Glad your problem isn't one any longer. Yeah, there are a lot
of nooks and crannies that one gets used to with Solr!

I'd estimate that between learning how to read the debug
output and the analysis page 80-90% of the
"my search isn't working" questions on the list can be answered,
but it takes a while to get comfortable with those tools (and
to even know they exist!)...

Best
Erick

On Wed, Sep 24, 2014 at 6:57 AM, aaguilar <antelmo.aguilar...@nd.edu> wrote:

> Hello Erick,
>
> Just wanted to let you know that I did the change you suggested and
> everything works as expected.  Also, thanks for letting me know about the
> Analysis page in solr.  I did not know about it and I have found it very
> useful.
>
> Thanks!
>
> On Mon, Sep 22, 2014 at 5:41 PM, Antelmo Aguilar <
> antelmo.aguilar...@nd.edu>
> wrote:
>
> > Hello Erick,
> >
> > Thank you so much for your help.  That makes perfect sense.  I will do
> the
> > changes you suggest and let you know how it goes.
> >
> > Thanks!
> >
> > On Mon, Sep 22, 2014 at 4:12 PM, Erick Erickson [via Lucene] <
> > ml-node+s472066n4160547...@n3.nabble.com> wrote:
> >
> >> You have your index and query time analysis chains defined much
> >> differently. Omitting the WordDelimiterFilterFactory from the
> >> query-time analysis chain will lead to endless problems.
> >>
> >> With the definition you have, here are the terms in the index and
> >> their term positions as  below. This is available from the
> >> admin/analysis page if you click the "verbose" checkbox, although I
> >> admit it's kind of hard to read:
> >> 1         2                       3            4
> >> fatty  acid-binding     binding    protein
> >>          acid
> >>
> >> But at query time, this is how they're being analyzed
> >> 1             2                   3
> >> fatty    acid-binding    protein
> >>
> >> So searching for "fatty acid-binding protein" requires that the tokens
> >> "fatty" "acid-binding" and "protein" appear in term positions 1, 2, 3
> >> rather  than where they actually are (1, 2, 4). Searching for "fatty
> >> acid-binding protein"~1 would actually find this, the "~1" means allow
> >> one gap in there.
> >>
> >> HOWEVER, that's the least of your problems. WordDelimiterFilterFactory
> >> will _also_ "split on intra-word delimiters (all non alpha-numeric
> >> characters)". While that doesn't really say so explicitly, that will
> >> have the effect of removing puncutation. So searching for "fatty
> >> acid-binding protein."~1 (note the period) will fail since the token
> >> will include the period.
> >>
> >> I'd _really_ advise you to use the stock WordDelimiterFilterFactory
> >> settings in both analysis and query times included in the stock Solr
> >> release for, say, text_en_splitting or even a single analyzer like
> >> text_en_splitting_tight.
> >>
> >> Best,
> >> Erick
> >>
> >> On Mon, Sep 22, 2014 at 6:33 AM, aaguilar <[hidden email]

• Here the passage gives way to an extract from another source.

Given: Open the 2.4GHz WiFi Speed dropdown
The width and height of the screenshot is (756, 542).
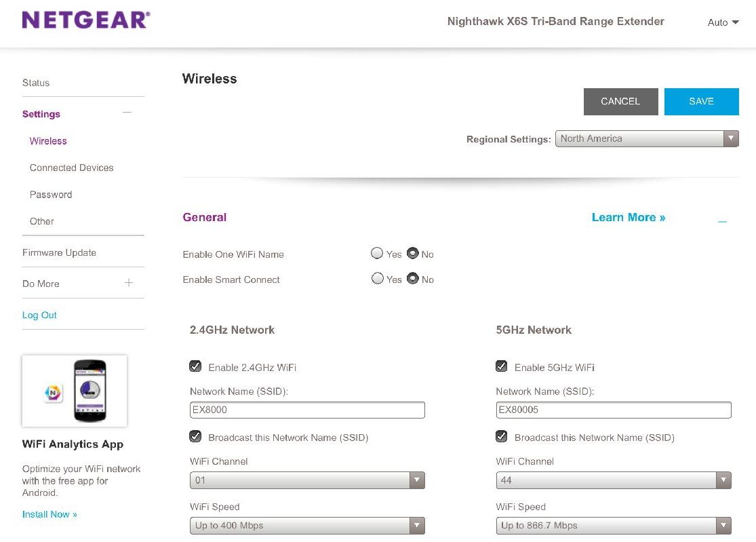Looking at the screenshot, I should click(x=416, y=525).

> >> <http://user/SendEmail.jtp?type=node&node=4160547&i=0>> wrote:
> >>
> >> > Hello Erick.
> >> >
> >> > Below is the information you requested.   Thanks for your help!
> >> >
> >> > <fieldType name="text_ws_finer" class="solr.TextField"

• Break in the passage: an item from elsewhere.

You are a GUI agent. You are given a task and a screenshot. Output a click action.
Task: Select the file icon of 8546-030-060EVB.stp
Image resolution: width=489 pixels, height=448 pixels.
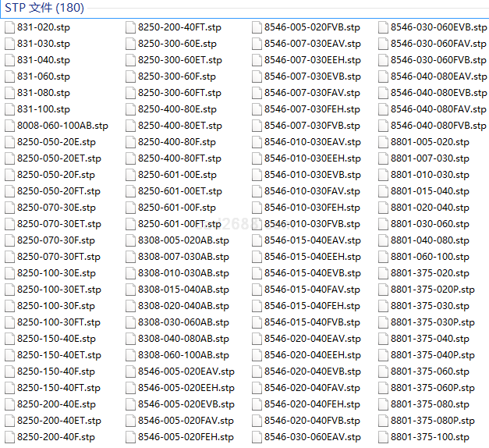click(383, 27)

> >> positionIncrementGap=
> >> > "100"> <analyzer type="index"> <tokenizer class=
> >> > "solr.WhitespaceTokenizerFactory"/> <filter class=
> >> > "solr.WordDelimiterFilterFactory" splitOnNumerics="0"

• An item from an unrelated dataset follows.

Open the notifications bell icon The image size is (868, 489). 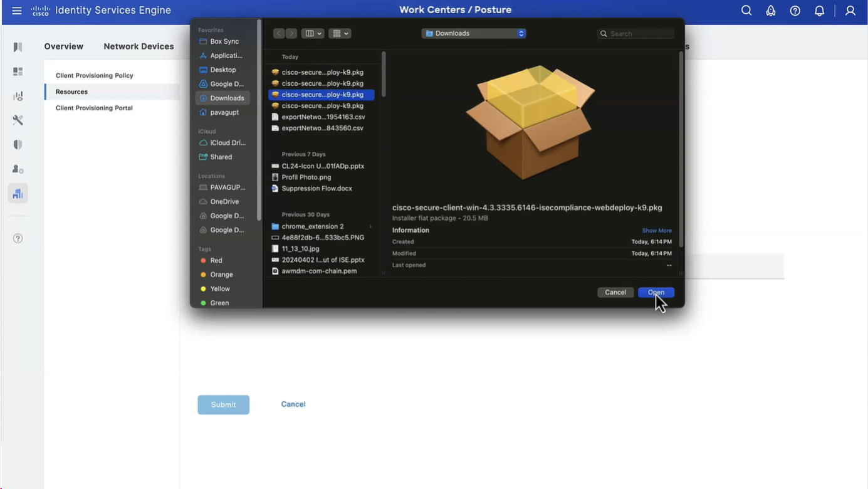pos(819,11)
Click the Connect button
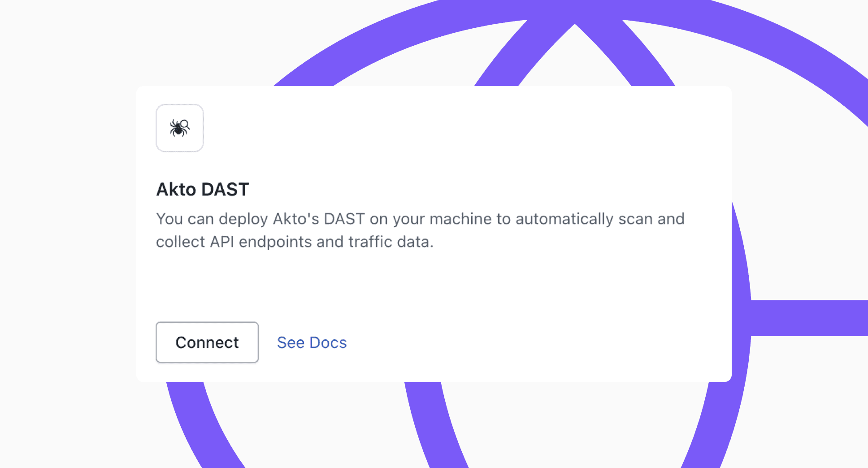Viewport: 868px width, 468px height. [x=207, y=342]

> >> splitOnCaseChange="0"
> >> > generateWordParts="1" generateNumberParts="0" catenateWords="0"
> >> > catenateNumbers="0" catenateAll="0" preserveOriginal="1"/> <filter
> >> class=
> >> > "solr.StopFilterFactory"/> <filter
> >> class="solr.LowerCaseFilterFactory"/> </
> >> > analyzer> <analyzer type="query"> <tokenizer class=
> >> > "solr.WhitespaceTokenizerFactory"/> <filter class=
> >> > "solr.LowerCaseFilterFactory"/> </analyzer> </fieldType>
> >> >
> >> >
> >> > <field name="description" type="text_ws_finer" indexed="true"
> >> stored="true"
> >> > />
> >> >
> >> > On Fri, Sep 19, 2014 at 7:36 PM, Erick Erickson [via Lucene] <
> >> > [hidden email] <http://user/SendEmail.jtp?type=node&node=4160547&i=1
> >>
> >> wrote:
> >> >
> >> >> Hmmm, I'd have to see the schema definition for your description
> >> >> field. For this, the admin/analysis page is very helpful. Here's my
> >> >> guess:
> >> >>
> >> >> Your analysis chain doesn't break the incoming tokens up quite like
> >> >> you think it is. Thus you have the tokens in your index like
> >> >> 'protein,' (notice the comma) and 'protein-like' rather than just
> >> >> 'protein'. However, I can't quite reconcile this with your statement:
> >> >> "Another weird thing is that if I used description:"fatty
> >> >> acid-binding" AND description:"protein"
> >> >>
> >> >> so I'm at something of a loss. If you paste in your schema definition
> >> >> for the 'description' field _and_ the corresponding <fieldType>
> >> >> definition I can give it a quick whirl.
> >> >>
> >> >> Best,
> >> >> Erick
> >> >>
> >> >> On Fri, Sep 19, 2014 at 11:53 AM, aaguilar <[hidden email]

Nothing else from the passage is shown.